When all the landlines disappear (in <40% of homes at present, extrapolates to near zero in <10 years), they'll have to find someplace else to mount their antennas. :rolleyes:
Not very likely. Poles are a lot cheaper than buried comm-links in most places and carry a lot more than just copper-phone loops today.

https://www.elitegroup.com/news-and-insights/will-we-ever-get-rid-of-telephone-poles/
So, while 5G may eliminate the need to have a cable running directly into your house (and so may be the downfall of line rental charges), it will not eliminate the need to have a central, wired network in place.

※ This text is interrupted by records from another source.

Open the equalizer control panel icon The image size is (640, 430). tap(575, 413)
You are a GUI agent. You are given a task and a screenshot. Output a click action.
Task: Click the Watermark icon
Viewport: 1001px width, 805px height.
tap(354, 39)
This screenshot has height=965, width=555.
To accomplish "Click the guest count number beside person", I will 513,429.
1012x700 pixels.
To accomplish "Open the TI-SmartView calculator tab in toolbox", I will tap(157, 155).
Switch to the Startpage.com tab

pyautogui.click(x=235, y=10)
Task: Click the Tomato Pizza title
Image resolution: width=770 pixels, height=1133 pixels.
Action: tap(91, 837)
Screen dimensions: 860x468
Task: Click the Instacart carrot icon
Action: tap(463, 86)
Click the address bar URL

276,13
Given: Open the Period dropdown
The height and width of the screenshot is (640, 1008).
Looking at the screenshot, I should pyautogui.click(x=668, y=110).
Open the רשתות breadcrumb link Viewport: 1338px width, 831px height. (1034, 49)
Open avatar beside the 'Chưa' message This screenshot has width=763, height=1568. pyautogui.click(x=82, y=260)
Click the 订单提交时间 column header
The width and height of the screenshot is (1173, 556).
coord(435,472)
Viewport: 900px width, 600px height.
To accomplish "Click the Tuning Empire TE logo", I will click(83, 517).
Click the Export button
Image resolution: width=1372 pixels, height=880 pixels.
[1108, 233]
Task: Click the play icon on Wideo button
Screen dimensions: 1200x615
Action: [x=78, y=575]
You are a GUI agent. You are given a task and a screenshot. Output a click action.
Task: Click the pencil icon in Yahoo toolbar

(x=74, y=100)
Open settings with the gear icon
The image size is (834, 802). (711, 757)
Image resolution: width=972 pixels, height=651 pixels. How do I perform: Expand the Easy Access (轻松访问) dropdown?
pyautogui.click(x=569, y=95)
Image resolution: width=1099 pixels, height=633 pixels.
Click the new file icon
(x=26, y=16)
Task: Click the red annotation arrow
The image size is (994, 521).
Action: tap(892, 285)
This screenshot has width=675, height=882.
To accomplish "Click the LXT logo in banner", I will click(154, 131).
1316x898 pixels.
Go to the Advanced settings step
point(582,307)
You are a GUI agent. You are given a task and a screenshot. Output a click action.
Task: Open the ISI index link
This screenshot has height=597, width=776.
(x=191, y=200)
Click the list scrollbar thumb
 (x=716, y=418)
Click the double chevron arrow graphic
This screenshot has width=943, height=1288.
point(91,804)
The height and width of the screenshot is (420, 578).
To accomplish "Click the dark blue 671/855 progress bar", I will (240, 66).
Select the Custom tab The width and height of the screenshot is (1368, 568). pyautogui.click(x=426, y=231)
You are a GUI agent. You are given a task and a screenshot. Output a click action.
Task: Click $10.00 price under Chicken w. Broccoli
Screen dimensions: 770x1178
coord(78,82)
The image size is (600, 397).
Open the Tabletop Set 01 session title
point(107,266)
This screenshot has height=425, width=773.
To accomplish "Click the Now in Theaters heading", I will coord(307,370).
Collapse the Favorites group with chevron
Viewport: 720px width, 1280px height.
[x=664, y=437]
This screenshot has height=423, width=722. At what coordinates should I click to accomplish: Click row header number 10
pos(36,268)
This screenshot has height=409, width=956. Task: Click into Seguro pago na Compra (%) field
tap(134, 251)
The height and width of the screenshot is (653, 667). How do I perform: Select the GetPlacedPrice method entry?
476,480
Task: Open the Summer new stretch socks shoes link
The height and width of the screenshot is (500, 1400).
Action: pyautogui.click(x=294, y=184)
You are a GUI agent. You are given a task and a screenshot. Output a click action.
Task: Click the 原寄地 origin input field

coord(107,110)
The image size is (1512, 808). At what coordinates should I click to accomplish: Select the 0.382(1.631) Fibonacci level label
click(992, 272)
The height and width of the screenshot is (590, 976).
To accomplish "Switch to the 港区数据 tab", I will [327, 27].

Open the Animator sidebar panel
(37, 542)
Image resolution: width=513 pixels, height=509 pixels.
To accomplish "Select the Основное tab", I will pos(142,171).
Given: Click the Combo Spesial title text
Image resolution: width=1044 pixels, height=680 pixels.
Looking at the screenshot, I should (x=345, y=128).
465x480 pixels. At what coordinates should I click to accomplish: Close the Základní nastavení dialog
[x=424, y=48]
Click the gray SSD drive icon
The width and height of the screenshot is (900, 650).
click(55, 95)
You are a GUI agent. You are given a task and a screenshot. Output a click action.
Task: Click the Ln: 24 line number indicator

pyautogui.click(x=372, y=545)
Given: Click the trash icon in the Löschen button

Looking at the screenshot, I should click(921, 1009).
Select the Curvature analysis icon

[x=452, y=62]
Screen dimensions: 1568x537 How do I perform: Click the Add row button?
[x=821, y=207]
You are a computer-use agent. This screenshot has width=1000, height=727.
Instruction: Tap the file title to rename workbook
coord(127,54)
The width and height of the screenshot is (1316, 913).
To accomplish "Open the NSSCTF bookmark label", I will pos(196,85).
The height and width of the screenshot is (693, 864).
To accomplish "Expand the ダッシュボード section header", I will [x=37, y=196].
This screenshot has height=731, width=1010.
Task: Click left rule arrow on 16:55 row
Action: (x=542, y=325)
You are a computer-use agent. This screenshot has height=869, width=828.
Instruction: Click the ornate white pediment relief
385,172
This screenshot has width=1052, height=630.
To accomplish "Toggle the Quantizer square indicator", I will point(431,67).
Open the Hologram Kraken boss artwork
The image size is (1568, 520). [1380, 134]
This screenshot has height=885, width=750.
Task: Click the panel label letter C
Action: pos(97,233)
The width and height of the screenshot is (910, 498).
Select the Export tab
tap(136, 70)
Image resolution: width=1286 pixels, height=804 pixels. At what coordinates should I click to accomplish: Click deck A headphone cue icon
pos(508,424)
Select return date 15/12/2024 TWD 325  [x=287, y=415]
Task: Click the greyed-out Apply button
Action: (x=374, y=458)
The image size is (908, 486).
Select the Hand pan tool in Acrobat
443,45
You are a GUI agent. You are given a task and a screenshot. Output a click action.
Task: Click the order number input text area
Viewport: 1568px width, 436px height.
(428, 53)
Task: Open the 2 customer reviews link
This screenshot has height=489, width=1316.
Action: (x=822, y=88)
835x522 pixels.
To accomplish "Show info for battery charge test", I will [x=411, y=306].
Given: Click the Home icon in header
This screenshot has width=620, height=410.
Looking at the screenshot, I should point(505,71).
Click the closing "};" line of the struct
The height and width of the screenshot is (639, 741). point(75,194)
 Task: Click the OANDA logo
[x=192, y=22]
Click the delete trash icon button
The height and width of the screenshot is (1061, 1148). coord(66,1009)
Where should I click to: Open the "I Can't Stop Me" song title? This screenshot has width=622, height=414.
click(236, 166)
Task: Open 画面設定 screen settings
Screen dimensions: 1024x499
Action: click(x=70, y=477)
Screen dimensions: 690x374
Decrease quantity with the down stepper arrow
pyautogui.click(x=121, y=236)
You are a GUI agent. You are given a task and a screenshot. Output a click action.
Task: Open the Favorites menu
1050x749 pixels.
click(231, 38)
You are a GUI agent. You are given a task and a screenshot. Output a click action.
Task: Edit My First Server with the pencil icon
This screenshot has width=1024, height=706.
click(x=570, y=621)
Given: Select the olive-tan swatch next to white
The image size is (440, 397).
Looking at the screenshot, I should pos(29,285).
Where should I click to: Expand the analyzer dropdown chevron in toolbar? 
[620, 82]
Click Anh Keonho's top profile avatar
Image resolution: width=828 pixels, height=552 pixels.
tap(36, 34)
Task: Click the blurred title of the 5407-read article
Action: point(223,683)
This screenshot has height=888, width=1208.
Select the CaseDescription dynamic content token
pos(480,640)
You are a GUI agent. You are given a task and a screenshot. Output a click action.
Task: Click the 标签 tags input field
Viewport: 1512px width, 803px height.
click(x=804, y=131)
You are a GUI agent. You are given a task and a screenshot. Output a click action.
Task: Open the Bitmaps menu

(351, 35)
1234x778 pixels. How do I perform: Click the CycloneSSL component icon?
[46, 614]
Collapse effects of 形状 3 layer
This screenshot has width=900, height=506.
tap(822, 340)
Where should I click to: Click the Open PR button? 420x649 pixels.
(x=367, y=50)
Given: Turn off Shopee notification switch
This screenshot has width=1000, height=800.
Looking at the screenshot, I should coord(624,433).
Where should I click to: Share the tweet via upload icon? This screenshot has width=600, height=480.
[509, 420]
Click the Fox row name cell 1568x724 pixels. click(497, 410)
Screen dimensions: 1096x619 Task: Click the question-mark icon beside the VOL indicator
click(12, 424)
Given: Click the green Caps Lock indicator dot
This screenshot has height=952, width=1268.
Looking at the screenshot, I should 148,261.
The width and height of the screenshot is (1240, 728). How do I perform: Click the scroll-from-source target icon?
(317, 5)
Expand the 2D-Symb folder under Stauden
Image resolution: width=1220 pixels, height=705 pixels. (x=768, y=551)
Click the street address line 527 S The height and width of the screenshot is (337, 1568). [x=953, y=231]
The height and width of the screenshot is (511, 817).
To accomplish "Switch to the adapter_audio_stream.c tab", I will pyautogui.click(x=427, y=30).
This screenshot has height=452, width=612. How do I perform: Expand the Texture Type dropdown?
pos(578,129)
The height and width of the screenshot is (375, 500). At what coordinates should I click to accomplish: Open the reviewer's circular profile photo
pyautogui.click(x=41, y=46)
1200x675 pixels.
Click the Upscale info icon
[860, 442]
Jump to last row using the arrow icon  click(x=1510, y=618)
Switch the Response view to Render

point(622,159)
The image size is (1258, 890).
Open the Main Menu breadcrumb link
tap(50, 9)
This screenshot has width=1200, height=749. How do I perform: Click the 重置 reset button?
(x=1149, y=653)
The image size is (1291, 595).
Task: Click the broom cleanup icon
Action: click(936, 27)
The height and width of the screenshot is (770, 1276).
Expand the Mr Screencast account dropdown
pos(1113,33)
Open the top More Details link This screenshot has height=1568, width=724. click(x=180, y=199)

Accordingly, for the foreseeable future, telephone poles aren’t going anywhere. Which means the good folks at the Telegraph Appreciation Society (a site which gets more than 10,000 visitors a month) can rest easy.
 

Janis59

Joined Aug 21, 2017
1,383
RE: Yakov: ""The mm wave frequencies do not penetrate building materials well at all""
I have all my web connections to city installed via 5G. Distance to tower about 0.7 km (!!) Signal strength - 2 stripes. Signal speed about 300 MBps however often much faster. And then started problems - one minute the movie goes well, then hangs up for the minute or two then again goes, then again hangs. Its so irritating! So I rised new idea, I thought may be the retranslator box at window what is screwed to the wall may happen be orthogonal to the wave plane. I fixed that box horisontally and now everything works brilliantly.
 

MrSalts

Joined Apr 2, 2020
1,762
RE: Yakov: ""The mm wave frequencies do not penetrate building materials well at all""
I have all my web connections to city installed via 5G. Distance to tower about 0.7 km (!!) Signal strength - 2 stripes. Signal speed about 300 MBps however often much faster. And then started problems - one minute the movie goes well, then hangs up for the minute or two then again goes, then again hangs. Its so irritating! So I rised new idea, I thought may be the retranslator box at window what is screwed to the wall may happen be orthogonal to the wave plane. I fixed that box horisontally and now everything works brilliantly.
Now your antenna is no longer aligned with the stud or (more importantly), the iron nail in the stud just an inch or two from your antenna is no longer attenuating the mm-wave signal.
Note: Verizon openly claims in theor 5G coverage map that their "ultra wide band speed 5G" is in limited areas and their slower (broader coverage "Nationwide 5G" will roll over to 4G LTE on devices thst can handle 4G since they are the same speed on Verizon. It seems they let you stay connected as 5G as long as you are not using data (that way, the 5G icon is active. But rolls to 4G. I live in a 5G Nationwide area and, by logging into Verizon, I see I have used 500k of 5G data and 13Gb of 4G LTE.